Please render every line of the rows below as a Markdown table with two columns, "Row" for the running number and "Text" for the line itself, leaving out blank lines.

▶ _Supplied material_:
________________________________________

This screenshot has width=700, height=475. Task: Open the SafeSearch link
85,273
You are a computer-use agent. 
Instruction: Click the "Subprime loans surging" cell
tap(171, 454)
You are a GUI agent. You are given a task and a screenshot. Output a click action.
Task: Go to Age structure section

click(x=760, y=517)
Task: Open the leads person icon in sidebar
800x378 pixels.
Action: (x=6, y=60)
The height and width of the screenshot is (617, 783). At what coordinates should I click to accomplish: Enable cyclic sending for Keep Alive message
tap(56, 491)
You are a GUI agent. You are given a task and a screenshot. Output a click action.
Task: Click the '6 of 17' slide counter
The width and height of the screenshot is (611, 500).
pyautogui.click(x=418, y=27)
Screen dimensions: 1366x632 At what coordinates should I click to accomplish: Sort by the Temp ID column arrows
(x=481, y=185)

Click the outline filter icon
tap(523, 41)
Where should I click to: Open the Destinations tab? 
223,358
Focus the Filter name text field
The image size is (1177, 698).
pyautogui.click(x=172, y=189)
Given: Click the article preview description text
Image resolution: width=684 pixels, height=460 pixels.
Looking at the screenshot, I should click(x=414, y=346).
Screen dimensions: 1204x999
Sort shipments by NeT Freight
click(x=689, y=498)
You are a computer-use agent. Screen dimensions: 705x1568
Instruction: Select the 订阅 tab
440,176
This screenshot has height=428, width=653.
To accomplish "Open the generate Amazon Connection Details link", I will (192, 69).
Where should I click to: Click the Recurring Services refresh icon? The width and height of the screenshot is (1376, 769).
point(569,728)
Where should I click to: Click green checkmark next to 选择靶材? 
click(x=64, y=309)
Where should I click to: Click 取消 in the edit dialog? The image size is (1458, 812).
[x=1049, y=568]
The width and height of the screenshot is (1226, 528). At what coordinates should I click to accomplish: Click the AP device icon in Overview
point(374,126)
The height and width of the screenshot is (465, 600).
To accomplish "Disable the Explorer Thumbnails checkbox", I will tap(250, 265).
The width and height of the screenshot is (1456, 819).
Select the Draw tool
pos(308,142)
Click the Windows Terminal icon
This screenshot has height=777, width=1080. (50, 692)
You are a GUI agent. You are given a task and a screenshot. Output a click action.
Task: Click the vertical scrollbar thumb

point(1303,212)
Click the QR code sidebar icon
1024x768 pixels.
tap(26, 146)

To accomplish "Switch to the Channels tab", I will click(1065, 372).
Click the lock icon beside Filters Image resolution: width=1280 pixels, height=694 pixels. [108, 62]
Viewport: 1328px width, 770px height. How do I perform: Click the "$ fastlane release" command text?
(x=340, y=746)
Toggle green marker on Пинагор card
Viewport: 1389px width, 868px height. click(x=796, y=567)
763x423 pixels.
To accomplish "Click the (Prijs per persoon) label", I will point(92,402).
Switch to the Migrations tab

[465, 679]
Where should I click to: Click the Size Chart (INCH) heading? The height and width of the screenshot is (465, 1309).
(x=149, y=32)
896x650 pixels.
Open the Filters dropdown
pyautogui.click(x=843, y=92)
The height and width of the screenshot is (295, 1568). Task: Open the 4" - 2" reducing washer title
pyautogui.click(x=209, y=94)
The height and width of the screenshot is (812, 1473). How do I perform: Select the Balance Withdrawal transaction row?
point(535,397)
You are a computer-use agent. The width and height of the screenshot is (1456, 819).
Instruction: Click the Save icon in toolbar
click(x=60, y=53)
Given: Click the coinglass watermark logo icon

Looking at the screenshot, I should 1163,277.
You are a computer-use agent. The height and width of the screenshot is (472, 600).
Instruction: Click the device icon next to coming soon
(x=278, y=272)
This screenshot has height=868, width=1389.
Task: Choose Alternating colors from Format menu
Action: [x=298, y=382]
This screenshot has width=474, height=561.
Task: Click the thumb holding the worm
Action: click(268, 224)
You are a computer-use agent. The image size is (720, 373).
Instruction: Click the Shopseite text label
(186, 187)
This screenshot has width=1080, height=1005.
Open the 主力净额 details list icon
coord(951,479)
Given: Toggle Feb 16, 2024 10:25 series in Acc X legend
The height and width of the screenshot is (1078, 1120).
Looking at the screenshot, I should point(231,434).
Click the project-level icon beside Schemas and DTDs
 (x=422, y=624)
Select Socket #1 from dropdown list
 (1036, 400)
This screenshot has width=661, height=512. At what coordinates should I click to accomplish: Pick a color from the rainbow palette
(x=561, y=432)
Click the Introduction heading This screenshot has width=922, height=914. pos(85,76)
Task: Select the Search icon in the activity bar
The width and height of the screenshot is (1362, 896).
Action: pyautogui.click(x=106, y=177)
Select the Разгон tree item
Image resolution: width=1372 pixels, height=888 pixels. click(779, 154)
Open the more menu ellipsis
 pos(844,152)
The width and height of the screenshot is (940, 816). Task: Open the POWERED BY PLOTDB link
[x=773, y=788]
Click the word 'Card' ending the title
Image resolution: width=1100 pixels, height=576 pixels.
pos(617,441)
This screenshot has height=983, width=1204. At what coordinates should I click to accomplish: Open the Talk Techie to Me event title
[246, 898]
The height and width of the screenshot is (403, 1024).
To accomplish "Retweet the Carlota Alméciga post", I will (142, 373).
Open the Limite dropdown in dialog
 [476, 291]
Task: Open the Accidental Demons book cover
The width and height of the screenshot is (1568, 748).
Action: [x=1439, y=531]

________________________________________

▶ _Reply to the task_:
| Row | Text |
|---|---|
| 1 | This screenshot has width=700, height=475. Task: Open the SafeSearch link |
| 2 | 85,273 |
| 3 | You are a computer-use agent.  |
| 4 | Instruction: Click the "Subprime loans surging" cell |
| 5 | tap(171, 454) |
| 6 | You are a GUI agent. You are given a task and a screenshot. Output a click action. |
| 7 | Task: Go to Age structure section |
| 8 | click(x=760, y=517) |
| 9 | Task: Open the leads person icon in sidebar |
| 10 | 800x378 pixels. |
| 11 | Action: (x=6, y=60) |
| 12 | The height and width of the screenshot is (617, 783). At what coordinates should I click to accomplish: Enable cyclic sending for Keep Alive message |
| 13 | tap(56, 491) |
| 14 | You are a GUI agent. You are given a task and a screenshot. Output a click action. |
| 15 | Task: Click the '6 of 17' slide counter |
| 16 | The width and height of the screenshot is (611, 500). |
| 17 | pyautogui.click(x=418, y=27) |
| 18 | Screen dimensions: 1366x632 At what coordinates should I click to accomplish: Sort by the Temp ID column arrows |
| 19 | (x=481, y=185) |
| 20 | Click the outline filter icon |
| 21 | tap(523, 41) |
| 22 | Where should I click to: Open the Destinations tab?  |
| 23 | 223,358 |
| 24 | Focus the Filter name text field |
| 25 | The image size is (1177, 698). |
| 26 | pyautogui.click(x=172, y=189) |
| 27 | Given: Click the article preview description text |
| 28 | Image resolution: width=684 pixels, height=460 pixels. |
| 29 | Looking at the screenshot, I should click(x=414, y=346). |
| 30 | Screen dimensions: 1204x999 |
| 31 | Sort shipments by NeT Freight |
| 32 | click(x=689, y=498) |
| 33 | You are a computer-use agent. Screen dimensions: 705x1568 |
| 34 | Instruction: Select the 订阅 tab |
| 35 | 440,176 |
| 36 | This screenshot has height=428, width=653. |
| 37 | To accomplish "Open the generate Amazon Connection Details link", I will (192, 69). |
| 38 | Where should I click to: Click the Recurring Services refresh icon? The width and height of the screenshot is (1376, 769). |
| 39 | point(569,728) |
| 40 | Where should I click to: Click green checkmark next to 选择靶材?  |
| 41 | click(x=64, y=309) |
| 42 | Where should I click to: Click 取消 in the edit dialog? The image size is (1458, 812). |
| 43 | [x=1049, y=568] |
| 44 | The width and height of the screenshot is (1226, 528). At what coordinates should I click to accomplish: Click the AP device icon in Overview |
| 45 | point(374,126) |
| 46 | The height and width of the screenshot is (465, 600). |
| 47 | To accomplish "Disable the Explorer Thumbnails checkbox", I will tap(250, 265). |
| 48 | The width and height of the screenshot is (1456, 819). |
| 49 | Select the Draw tool |
| 50 | pos(308,142) |
| 51 | Click the Windows Terminal icon |
| 52 | This screenshot has height=777, width=1080. (50, 692) |
| 53 | You are a GUI agent. You are given a task and a screenshot. Output a click action. |
| 54 | Task: Click the vertical scrollbar thumb |
| 55 | point(1303,212) |
| 56 | Click the QR code sidebar icon |
| 57 | 1024x768 pixels. |
| 58 | tap(26, 146) |
| 59 | To accomplish "Switch to the Channels tab", I will click(1065, 372). |
| 60 | Click the lock icon beside Filters Image resolution: width=1280 pixels, height=694 pixels. [108, 62] |
| 61 | Viewport: 1328px width, 770px height. How do I perform: Click the "$ fastlane release" command text? |
| 62 | (x=340, y=746) |
| 63 | Toggle green marker on Пинагор card |
| 64 | Viewport: 1389px width, 868px height. click(x=796, y=567) |
| 65 | 763x423 pixels. |
| 66 | To accomplish "Click the (Prijs per persoon) label", I will point(92,402). |
| 67 | Switch to the Migrations tab |
| 68 | [465, 679] |
| 69 | Where should I click to: Click the Size Chart (INCH) heading? The height and width of the screenshot is (465, 1309). |
| 70 | (x=149, y=32) |
| 71 | 896x650 pixels. |
| 72 | Open the Filters dropdown |
| 73 | pyautogui.click(x=843, y=92) |
| 74 | The height and width of the screenshot is (295, 1568). Task: Open the 4" - 2" reducing washer title |
| 75 | pyautogui.click(x=209, y=94) |
| 76 | The height and width of the screenshot is (812, 1473). How do I perform: Select the Balance Withdrawal transaction row? |
| 77 | point(535,397) |
| 78 | You are a computer-use agent. The width and height of the screenshot is (1456, 819). |
| 79 | Instruction: Click the Save icon in toolbar |
| 80 | click(x=60, y=53) |
| 81 | Given: Click the coinglass watermark logo icon |
| 82 | Looking at the screenshot, I should 1163,277. |
| 83 | You are a computer-use agent. The height and width of the screenshot is (472, 600). |
| 84 | Instruction: Click the device icon next to coming soon |
| 85 | (x=278, y=272) |
| 86 | This screenshot has height=868, width=1389. |
| 87 | Task: Choose Alternating colors from Format menu |
| 88 | Action: [x=298, y=382] |
| 89 | This screenshot has width=474, height=561. |
| 90 | Task: Click the thumb holding the worm |
| 91 | Action: click(268, 224) |
| 92 | You are a computer-use agent. The image size is (720, 373). |
| 93 | Instruction: Click the Shopseite text label |
| 94 | (186, 187) |
| 95 | This screenshot has width=1080, height=1005. |
| 96 | Open the 主力净额 details list icon |
| 97 | coord(951,479) |
| 98 | Given: Toggle Feb 16, 2024 10:25 series in Acc X legend |
| 99 | The height and width of the screenshot is (1078, 1120). |
| 100 | Looking at the screenshot, I should point(231,434). |
| 101 | Click the project-level icon beside Schemas and DTDs |
| 102 |  (x=422, y=624) |
| 103 | Select Socket #1 from dropdown list |
| 104 |  (1036, 400) |
| 105 | This screenshot has width=661, height=512. At what coordinates should I click to accomplish: Pick a color from the rainbow palette |
| 106 | (x=561, y=432) |
| 107 | Click the Introduction heading This screenshot has width=922, height=914. pos(85,76) |
| 108 | Task: Select the Search icon in the activity bar |
| 109 | The width and height of the screenshot is (1362, 896). |
| 110 | Action: pyautogui.click(x=106, y=177) |
| 111 | Select the Разгон tree item |
| 112 | Image resolution: width=1372 pixels, height=888 pixels. click(779, 154) |
| 113 | Open the more menu ellipsis |
| 114 |  pos(844,152) |
| 115 | The width and height of the screenshot is (940, 816). Task: Open the POWERED BY PLOTDB link |
| 116 | [x=773, y=788] |
| 117 | Click the word 'Card' ending the title |
| 118 | Image resolution: width=1100 pixels, height=576 pixels. |
| 119 | pos(617,441) |
| 120 | This screenshot has height=983, width=1204. At what coordinates should I click to accomplish: Open the Talk Techie to Me event title |
| 121 | [246, 898] |
| 122 | The height and width of the screenshot is (403, 1024). |
| 123 | To accomplish "Retweet the Carlota Alméciga post", I will (142, 373). |
| 124 | Open the Limite dropdown in dialog |
| 125 |  [476, 291] |
| 126 | Task: Open the Accidental Demons book cover |
| 127 | The width and height of the screenshot is (1568, 748). |
| 128 | Action: [x=1439, y=531] |